Deshalb ist es zu begrüßen, dass das Bündnis "NoPolizeigesetzNRW" - auch gegen Spaltungsversuche - am weiteren Kampf zur Verhinderung des neuen Polizeigesetzes festhält.

 

Auch in Niedersachsen, Berlin-Brandenburg, Bremen und Sachsen gibt es breiten Protest gegen geplante Polizeigesetze und sind entsprechende Bündnisse entstanden. In Bayern hält das Bündnis NoPAG daran fest, das bereits beschlossene Polizeiaufgabengesetz wieder rückgängig zu machen.

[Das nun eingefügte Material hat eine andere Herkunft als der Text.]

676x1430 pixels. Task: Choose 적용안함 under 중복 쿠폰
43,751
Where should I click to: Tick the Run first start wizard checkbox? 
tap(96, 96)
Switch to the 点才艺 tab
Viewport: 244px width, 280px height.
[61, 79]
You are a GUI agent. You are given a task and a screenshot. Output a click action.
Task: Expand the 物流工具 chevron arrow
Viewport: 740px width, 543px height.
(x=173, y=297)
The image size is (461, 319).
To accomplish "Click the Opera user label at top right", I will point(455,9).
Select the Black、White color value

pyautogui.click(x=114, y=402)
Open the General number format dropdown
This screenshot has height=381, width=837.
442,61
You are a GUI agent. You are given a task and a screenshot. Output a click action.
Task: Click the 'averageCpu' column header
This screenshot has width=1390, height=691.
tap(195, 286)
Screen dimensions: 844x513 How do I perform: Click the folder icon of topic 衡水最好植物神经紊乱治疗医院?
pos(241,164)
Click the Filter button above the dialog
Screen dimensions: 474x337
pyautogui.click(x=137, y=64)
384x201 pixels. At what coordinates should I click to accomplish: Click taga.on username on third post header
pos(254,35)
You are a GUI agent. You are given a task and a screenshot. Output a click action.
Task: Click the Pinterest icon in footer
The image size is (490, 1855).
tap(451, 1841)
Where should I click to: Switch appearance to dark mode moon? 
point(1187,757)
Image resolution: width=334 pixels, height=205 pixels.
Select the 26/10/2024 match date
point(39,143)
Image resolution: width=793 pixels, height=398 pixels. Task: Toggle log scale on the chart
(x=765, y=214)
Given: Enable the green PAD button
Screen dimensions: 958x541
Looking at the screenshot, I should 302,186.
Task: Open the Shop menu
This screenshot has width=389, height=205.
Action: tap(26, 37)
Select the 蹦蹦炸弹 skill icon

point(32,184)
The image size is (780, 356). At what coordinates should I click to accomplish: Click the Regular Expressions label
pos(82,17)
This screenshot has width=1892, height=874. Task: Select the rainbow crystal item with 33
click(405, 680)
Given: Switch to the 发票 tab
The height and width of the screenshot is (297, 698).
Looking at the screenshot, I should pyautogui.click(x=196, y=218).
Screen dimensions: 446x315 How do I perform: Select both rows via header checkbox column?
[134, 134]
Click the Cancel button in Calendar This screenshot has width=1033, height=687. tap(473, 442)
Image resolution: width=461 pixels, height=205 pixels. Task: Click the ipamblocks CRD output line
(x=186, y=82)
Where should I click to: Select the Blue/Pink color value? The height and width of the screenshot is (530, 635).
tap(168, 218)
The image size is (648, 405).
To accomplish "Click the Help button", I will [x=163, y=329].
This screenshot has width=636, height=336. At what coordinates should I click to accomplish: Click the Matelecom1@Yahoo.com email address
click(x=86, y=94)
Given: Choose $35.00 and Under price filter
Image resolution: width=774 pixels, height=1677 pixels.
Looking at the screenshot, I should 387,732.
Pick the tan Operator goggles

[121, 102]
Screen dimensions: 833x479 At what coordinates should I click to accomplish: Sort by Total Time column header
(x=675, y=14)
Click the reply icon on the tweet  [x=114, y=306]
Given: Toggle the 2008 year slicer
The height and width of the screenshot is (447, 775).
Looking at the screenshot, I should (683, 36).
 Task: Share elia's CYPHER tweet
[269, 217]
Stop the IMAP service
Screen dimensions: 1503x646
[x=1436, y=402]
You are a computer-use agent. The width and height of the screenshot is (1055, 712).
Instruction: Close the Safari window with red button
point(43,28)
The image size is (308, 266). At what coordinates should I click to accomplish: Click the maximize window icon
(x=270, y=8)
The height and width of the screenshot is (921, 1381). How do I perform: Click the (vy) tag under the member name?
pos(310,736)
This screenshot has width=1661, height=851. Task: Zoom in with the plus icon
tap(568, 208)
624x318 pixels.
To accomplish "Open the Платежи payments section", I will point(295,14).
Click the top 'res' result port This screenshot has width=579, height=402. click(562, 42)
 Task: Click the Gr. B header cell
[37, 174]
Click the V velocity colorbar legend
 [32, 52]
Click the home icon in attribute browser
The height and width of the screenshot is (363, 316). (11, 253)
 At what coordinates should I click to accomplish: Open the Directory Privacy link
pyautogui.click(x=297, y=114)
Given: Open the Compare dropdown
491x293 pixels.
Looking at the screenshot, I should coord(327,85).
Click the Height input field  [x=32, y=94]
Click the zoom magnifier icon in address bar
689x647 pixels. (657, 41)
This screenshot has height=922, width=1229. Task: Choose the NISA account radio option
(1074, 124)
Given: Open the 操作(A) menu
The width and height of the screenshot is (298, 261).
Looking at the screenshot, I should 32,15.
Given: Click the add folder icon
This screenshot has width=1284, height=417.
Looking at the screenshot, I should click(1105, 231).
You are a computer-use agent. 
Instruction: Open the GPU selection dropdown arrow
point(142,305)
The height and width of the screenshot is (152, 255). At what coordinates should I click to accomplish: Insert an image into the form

Der Kampf gegen die Polizeigesetze war schließlich auch ein wichtiges Thema für die 250.000 Teilnehmer bei der großen Demonstration am 13. Oktober in Berlin.

 

Die MLPD setzt sich in ihrer Kleinarbeit dafür ein, dass mit dem Protest gegen die Polizeigesetze der gesamte Kampf gegen die Rechtsentwicklung der Regierungen und bürgerlichen Parteien gestärkt wird (siehe Broschüre ."Weg mit den neuen Polizeigesetzen! Gegen die Rechtsentwicklung der Regierung!") Ein wichtiger Aktivposten dafür ist auch das Internationalistische Bündnis mit seinen inzwischen 31 Trägerorganisationen bzw. -bewegungen und 24.000 schriftlich eingetragenen Unterstützern (mehr dazu).